TASK INPUTS —

# # # #

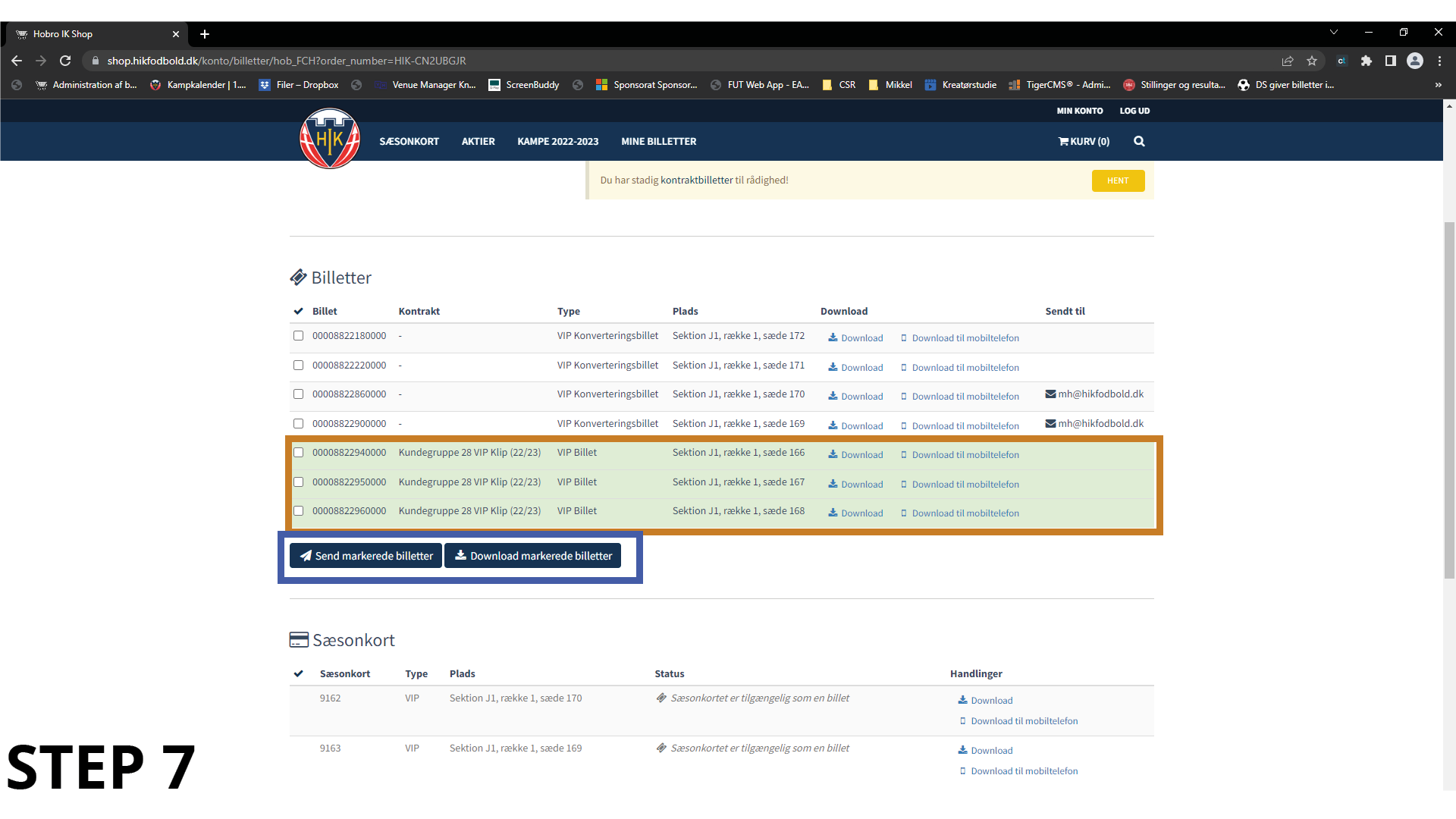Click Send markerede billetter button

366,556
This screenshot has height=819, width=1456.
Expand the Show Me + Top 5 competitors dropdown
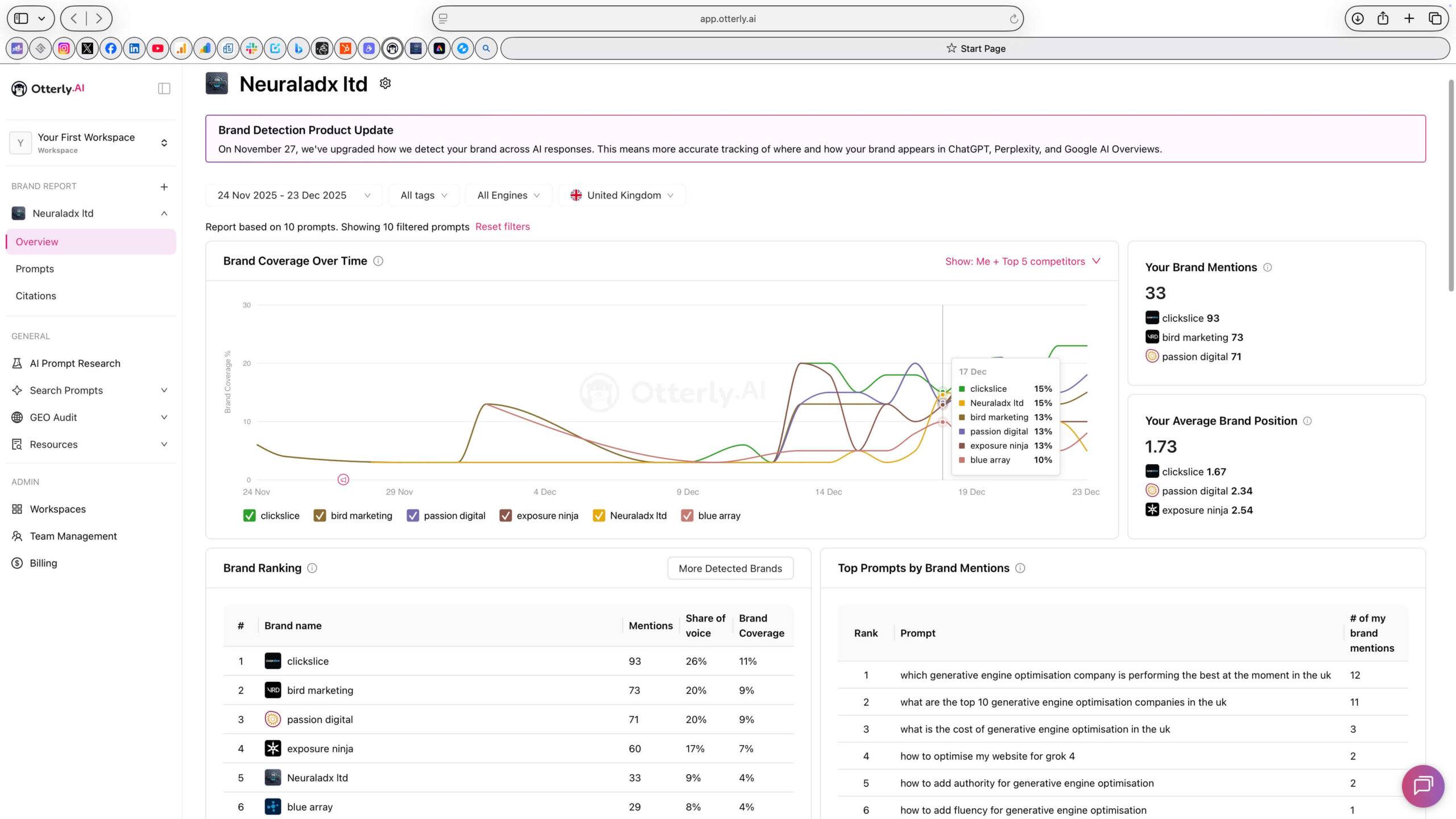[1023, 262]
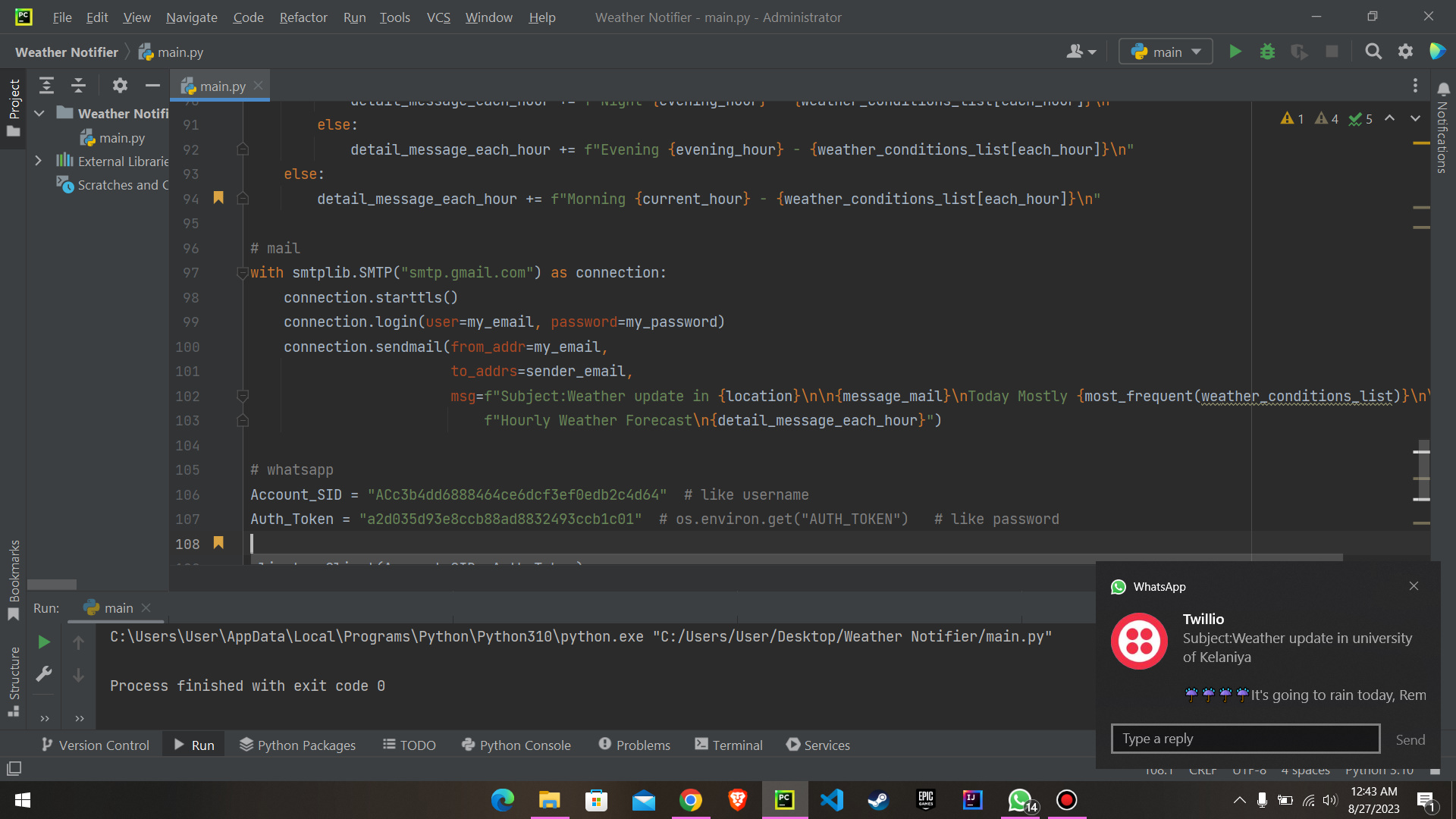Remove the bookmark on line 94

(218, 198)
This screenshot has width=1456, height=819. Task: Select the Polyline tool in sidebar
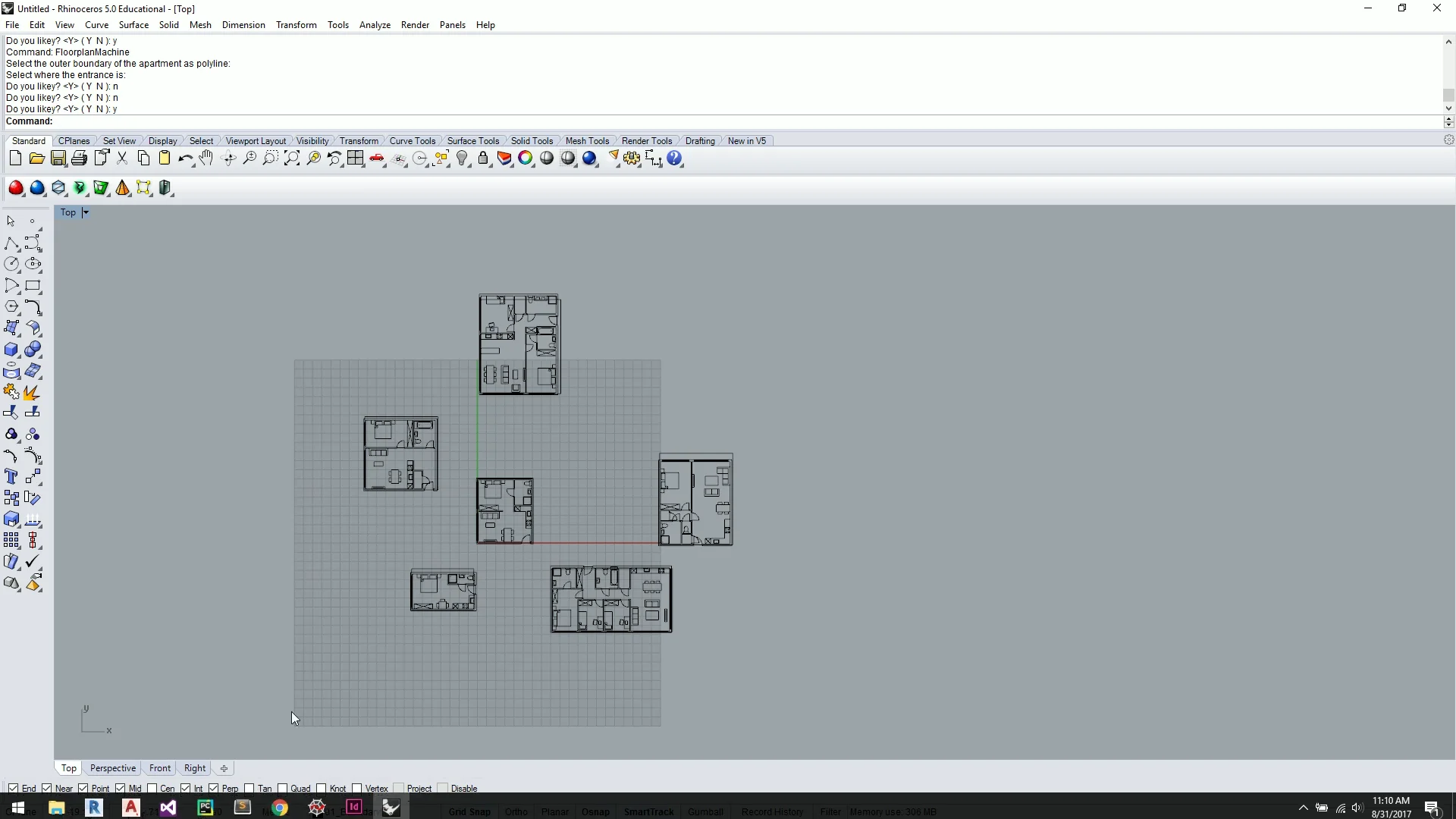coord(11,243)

# # # #

EXERCISE AIM —
Beginning at the line containing "This screenshot has width=1456, height=819.", restate every line through the end of the material above exactly; omit the pictures.

ANSWER SPACE —
This screenshot has width=1456, height=819. Task: Select the Polyline tool in sidebar
coord(11,243)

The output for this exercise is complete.